• **Texto seleccionado**:
☆ ☆ ☆ ☆ ☆ ☆ ☆
Hay que despertar las conciencias. Vuestra responsabilidad y posibilidades de influjo en la opinión pública son inmensas. ¡Hacedlas servir para la causa de la paz y del verdadero progreso del hombre! ¡Cuántas maravillas podría llevar a cabo nuestro mundo, si los mejores talentos y los mejores investigadores se dieran la mano para explorar las vías del desarrollo de todos los hombres y de todas las regiones de la tierra!

Para ello, nuestra época tiene necesidad de una ciencia del hombre, de una reflexión e investigación originales. Al lado de las ciencias físicas o biológicas, es necesario que los especialistas de las ciencias humanas den su contribución. Está en juego el servicio del hombre, que hay que defender en su identidad, su dignidad y grandeza moral, porque es una res sacra, como bien dijo Séneca.

9. La amplitud de los temas enunciados podría desanimar a los investigadores o pensadores aislados. Por esto, hoy más que nunca, la investigación debe realizarse en común. Es tal hoy día la especialización de las disciplinas, que para la eficacia de la investigación, y más aún para servir al hombre, los investigadores han de trabajar en común. No sólo por exigencia metodológica, sino para evitar la dispersión y dar una respuesta adecuada a los complejos problemas que han de afrontarse.

Partiendo de las necesidades del hombre individual y social, los centros de investigación y las universidades habrán de superar el fraccionamiento de disciplinas, si es necesario metodológicamente, a fin de que los grandes problemas del hombre moderno, que se llaman desarrollo, hambre en el mundo, justicia, paz, dignidad para todos, sean afrontados con competencia y eficacia. Los poderes públicos y la comunidad internacional tienen necesidad de los talentos de todos y deben poder contar con vuestro trabajo común.
☆ ☆ ☆ ☆ ☆ ☆ ☆
• **Filas de datos**:
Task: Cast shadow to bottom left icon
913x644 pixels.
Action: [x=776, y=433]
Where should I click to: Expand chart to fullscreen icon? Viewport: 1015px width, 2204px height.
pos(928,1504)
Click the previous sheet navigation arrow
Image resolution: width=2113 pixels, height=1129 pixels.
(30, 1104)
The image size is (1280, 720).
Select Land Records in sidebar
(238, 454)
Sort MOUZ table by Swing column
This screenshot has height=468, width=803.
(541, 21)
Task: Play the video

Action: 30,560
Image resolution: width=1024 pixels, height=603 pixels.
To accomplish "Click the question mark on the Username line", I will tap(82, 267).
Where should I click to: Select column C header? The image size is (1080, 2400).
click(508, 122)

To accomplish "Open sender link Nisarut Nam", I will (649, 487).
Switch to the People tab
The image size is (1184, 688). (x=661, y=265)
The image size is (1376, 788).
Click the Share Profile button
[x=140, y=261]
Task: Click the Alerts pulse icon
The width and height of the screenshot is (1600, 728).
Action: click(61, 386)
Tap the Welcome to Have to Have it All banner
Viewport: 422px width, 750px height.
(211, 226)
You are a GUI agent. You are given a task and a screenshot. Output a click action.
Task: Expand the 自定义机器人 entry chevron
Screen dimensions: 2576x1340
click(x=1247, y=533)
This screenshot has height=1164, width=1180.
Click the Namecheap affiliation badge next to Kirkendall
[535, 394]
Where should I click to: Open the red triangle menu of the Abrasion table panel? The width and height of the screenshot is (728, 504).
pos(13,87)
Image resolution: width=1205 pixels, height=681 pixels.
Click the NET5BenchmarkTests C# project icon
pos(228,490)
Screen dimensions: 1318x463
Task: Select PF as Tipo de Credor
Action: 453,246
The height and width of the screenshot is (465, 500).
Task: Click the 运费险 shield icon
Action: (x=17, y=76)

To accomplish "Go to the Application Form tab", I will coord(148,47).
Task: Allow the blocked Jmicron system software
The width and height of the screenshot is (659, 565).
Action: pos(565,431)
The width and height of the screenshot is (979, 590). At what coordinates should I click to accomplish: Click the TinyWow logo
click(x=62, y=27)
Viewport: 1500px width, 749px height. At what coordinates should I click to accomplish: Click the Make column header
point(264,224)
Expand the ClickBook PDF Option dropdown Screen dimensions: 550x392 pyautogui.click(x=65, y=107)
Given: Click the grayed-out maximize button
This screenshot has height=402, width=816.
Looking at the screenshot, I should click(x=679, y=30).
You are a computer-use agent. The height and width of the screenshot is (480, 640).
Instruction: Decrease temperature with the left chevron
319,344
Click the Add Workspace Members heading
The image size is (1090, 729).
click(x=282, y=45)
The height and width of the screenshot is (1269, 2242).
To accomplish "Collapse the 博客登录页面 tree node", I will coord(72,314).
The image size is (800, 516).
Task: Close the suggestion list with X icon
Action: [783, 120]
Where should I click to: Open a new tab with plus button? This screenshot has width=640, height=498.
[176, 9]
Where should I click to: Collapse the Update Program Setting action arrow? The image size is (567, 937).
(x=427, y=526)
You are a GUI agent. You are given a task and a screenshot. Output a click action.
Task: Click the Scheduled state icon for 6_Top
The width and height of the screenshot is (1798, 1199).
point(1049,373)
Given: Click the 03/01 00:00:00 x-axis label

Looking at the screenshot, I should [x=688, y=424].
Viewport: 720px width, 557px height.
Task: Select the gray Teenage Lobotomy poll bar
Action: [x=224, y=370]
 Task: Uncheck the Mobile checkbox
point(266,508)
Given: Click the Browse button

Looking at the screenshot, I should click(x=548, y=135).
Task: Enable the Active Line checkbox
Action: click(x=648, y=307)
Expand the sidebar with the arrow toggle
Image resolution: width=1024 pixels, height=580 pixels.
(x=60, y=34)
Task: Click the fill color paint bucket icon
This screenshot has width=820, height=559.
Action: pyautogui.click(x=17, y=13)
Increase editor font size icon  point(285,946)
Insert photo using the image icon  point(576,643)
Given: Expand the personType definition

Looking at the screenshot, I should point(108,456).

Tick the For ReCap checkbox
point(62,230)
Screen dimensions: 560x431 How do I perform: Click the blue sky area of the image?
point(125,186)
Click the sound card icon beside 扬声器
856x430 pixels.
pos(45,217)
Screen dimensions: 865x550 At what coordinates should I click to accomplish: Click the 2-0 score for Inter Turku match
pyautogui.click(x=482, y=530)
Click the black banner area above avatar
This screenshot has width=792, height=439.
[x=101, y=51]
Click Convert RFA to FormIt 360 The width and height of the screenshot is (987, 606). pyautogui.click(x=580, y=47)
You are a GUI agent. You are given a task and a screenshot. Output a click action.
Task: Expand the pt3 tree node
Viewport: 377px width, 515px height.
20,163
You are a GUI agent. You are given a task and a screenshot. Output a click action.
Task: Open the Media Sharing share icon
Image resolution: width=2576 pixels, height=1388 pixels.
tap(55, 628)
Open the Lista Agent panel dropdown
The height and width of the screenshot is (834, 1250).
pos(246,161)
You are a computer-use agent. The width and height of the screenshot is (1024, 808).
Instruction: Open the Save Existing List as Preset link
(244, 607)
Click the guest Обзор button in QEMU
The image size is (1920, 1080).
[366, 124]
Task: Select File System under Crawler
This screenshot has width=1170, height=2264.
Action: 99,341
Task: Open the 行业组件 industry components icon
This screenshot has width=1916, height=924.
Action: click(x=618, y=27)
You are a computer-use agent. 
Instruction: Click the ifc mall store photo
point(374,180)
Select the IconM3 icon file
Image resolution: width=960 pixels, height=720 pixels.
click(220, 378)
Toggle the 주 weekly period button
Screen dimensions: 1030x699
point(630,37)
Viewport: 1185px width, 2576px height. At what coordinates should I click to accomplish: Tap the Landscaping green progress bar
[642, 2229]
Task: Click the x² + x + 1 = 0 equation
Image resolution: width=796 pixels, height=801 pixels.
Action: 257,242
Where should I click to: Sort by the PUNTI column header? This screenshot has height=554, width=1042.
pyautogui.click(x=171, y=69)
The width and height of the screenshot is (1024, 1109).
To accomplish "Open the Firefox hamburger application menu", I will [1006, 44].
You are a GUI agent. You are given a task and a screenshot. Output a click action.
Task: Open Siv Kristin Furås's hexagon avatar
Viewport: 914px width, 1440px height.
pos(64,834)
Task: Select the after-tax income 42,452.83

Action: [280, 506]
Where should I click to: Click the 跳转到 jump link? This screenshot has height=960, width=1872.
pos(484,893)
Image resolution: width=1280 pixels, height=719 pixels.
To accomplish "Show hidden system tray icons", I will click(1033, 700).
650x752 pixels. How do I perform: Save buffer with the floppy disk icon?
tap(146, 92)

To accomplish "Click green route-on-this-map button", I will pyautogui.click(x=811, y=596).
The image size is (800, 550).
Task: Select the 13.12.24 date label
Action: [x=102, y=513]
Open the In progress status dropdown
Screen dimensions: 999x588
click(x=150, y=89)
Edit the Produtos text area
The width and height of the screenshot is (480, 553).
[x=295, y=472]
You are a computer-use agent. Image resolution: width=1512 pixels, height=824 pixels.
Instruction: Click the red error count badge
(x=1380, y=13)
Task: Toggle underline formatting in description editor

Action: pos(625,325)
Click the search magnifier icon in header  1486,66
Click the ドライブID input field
☆ ☆ ☆ ☆ ☆ ☆ ☆
• **Tareas**:
A. Cita del texto seleccionado el pasaje que empieza con "Para ello, nuestra" y sigue hasta "bien dijo Séneca.".
B. Resume el texto seleccionado en dos oraciones.

• **Respuestas**:
A.
Para ello, nuestra época tiene necesidad de una ciencia del hombre, de una reflexión e investigación originales. Al lado de las ciencias físicas o biológicas, es necesario que los especialistas de las ciencias humanas den su contribución. Está en juego el servicio del hombre, que hay que defender en su identidad, su dignidad y grandeza moral, porque es una res sacra, como bien dijo Séneca.

B. El texto llama a despertar las conciencias y a usar la influencia sobre la opinión pública al servicio de la paz y del verdadero progreso del hombre, para lo cual la época necesita una ciencia del hombre con la contribución de los especialistas de las ciencias humanas. Sostiene además que, por la especialización de las disciplinas, la investigación debe realizarse en común, de modo que los centros de investigación y las universidades superen el fraccionamiento y afronten con competencia y eficacia problemas como el desarrollo, el hambre en el mundo, la justicia y la paz.